Selected excerpt:

This week marks World Refugee Week

This year’s World Refugee Day theme, ‘Everyone Can Make A Difference, Every Action Counts’, has never been more true. Currently, there are more than 70.8 million people around the world who have been forcibly displaced, and as Australia slowly begins to ease its lockdowns, the full-force of the COVID-19 pandemic on refugee communities has only just begun. 

The global health crisis has meant a race against time to prepare refugee settlements against the pandemic, which has made the situations more urgent than ever. Refugee girls, in particular, are among the worst affected in any crisis – their voices often the least heard, and their rights and needs left unmet.

For girls in Jordan, Lebanon, Uganda and Nigeria, the global pandemic has been a crisis on top of a crisis, as in refugee camps the pandemic has led to reduced food provisions, cramped conditions making social distancing impossible and a lack of access to basic supplies such as soap. Staying at home and in safety is simply not an option.

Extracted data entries

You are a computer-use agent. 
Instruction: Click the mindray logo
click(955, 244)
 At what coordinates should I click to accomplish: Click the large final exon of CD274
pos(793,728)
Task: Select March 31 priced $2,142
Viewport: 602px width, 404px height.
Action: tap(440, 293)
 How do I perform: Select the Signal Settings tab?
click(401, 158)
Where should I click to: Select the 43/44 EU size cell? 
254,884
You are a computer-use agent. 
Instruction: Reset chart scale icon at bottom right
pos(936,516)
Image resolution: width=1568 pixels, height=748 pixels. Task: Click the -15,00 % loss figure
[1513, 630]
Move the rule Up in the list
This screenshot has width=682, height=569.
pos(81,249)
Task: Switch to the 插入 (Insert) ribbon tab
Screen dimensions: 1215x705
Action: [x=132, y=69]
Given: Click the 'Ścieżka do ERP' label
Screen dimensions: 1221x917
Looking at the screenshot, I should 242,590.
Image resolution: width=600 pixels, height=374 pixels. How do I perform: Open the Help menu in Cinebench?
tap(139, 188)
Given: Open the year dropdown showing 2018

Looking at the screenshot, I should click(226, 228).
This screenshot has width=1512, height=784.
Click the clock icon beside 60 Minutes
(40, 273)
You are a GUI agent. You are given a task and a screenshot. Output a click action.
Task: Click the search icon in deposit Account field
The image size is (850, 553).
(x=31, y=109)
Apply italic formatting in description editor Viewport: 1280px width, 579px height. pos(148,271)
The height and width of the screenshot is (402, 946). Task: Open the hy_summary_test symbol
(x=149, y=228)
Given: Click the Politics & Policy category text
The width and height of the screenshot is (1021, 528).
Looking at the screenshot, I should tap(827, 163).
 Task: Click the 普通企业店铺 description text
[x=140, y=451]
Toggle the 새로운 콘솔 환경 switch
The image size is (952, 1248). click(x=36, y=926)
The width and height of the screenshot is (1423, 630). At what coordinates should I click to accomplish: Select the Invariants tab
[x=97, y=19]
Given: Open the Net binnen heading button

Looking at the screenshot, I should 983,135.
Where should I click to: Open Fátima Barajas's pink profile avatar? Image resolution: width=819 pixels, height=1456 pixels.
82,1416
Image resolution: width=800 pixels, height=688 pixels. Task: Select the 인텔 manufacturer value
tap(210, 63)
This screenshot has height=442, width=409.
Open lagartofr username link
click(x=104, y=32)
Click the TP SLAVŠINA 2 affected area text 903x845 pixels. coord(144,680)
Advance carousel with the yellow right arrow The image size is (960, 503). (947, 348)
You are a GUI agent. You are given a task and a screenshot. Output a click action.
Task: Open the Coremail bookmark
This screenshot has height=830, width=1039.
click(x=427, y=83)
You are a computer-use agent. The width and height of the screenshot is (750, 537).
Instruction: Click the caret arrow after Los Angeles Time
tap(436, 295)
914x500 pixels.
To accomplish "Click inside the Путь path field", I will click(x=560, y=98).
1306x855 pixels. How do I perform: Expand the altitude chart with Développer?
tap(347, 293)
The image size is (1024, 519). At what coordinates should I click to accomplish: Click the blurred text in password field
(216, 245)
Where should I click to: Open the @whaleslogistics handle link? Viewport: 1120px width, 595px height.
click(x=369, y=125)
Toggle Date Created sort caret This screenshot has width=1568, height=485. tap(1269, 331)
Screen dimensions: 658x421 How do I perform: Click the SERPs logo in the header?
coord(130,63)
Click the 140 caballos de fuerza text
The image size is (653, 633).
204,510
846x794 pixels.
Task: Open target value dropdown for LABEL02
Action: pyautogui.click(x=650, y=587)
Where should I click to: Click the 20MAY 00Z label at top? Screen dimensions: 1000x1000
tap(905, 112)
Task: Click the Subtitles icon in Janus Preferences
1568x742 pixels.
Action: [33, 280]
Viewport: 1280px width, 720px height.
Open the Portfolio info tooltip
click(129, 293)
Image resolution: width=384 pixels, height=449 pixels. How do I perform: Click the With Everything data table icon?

Brief 1: According to the World Refugee Week article, how many people around the world have been forcibly displaced?
Brief 2: In the World Refugee Week article, swap "worst affected" for "hardest hit" and write out the passage starting with "The global health" and going on through "needs left unmet.".
Brief 3: Write the next part of the World Refugee Week article, picking up after its final sentence.
The records can be ignored.

Answer area 1: More than 70.8 million people.

Answer area 2:
The global health crisis has meant a race against time to prepare refugee settlements against the pandemic, which has made the situations more urgent than ever. Refugee girls, in particular, are among the hardest hit in any crisis – their voices often the least heard, and their rights and needs left unmet.

Answer area 3:
UNHCR, the UN Refugee Agency, has some incredible Australians doing groundbreaking work in some of the world’s most disadvantaged countries. Phoebe Goodwin, a young Aussie architect working as a site planner and shelter officer for UNHCR, among them. Currently based in Mexico City, Phoebe is facing the new epicentre of the pandemic, with the World Food Programme warning that the economic impacts of efforts to contain the virus could leave around 14 million people in the region facing hunger this year.

A man walks with his daugher at an asylum seekers camp near the Zaragoza bridge in Ciudad Juarez, Mexico
A man walks with his daugher at an asylum seekers camp near the Zaragoza bridge in Ciudad Juarez, Mexico (Credit: Getty Images)

“I am personally responsible for all the construction projects that UNHCR is pursuing in Mexico in civil society shelters, as well as other key community service sites and also public infrastructure,” Goodwin explains. “For example, we are expanding shelters’ capacity, doing renovations, repairs and installing roof-mounted solar panels to reduce their electricity bills.” 

Goodwin adds that the UNHCR are implementing further activities to mitigate the risk and spread of COVID-19. These include the supply and delivery of hand sanitiser and other cleaning products, construction of isolation areas and extra accommodation spaces and further information campaigns and awareness sessions.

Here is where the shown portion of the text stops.